Match same-CAS flows correctly when scoring against EF v3.1#136
Open
ccomb wants to merge 6 commits into
Open
Conversation
…ctly
Scoring native ecoinvent against EF v3.1 (loaded from the JRC ILCD
package) diverged from ecoinvent's own published EF v3.1 scores because
buildMethodTables routed characterization factors into the wrong lookup
tables in two ways:
- Regionalized (per-location) CF rows leaked into the broadcast name
tables. One location's value then won the shared name key — a
water-abundant region's 0 erased the global water credit, a
high-scarcity region's factor inflated the global charge — so a net
water consumer could even score the wrong sign.
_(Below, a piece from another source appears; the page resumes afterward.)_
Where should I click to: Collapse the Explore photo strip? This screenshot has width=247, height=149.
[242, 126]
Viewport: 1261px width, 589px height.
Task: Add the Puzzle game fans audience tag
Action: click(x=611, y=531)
- The CAS bridge that lets many same-CAS flows share one CF (every
"Water, *" resource shares 7732-18-5, so AWARE's "river water" must
reach ecoinvent's "Water, river") broadcast indiscriminately. It
leaked a name-distinguished CF onto a sibling the method separates:
"methane (biogenic)" (CAS 74-82-8) landed on "Methane, fossil" too,
inflating biogenic climate ~80x and the toxicity categories.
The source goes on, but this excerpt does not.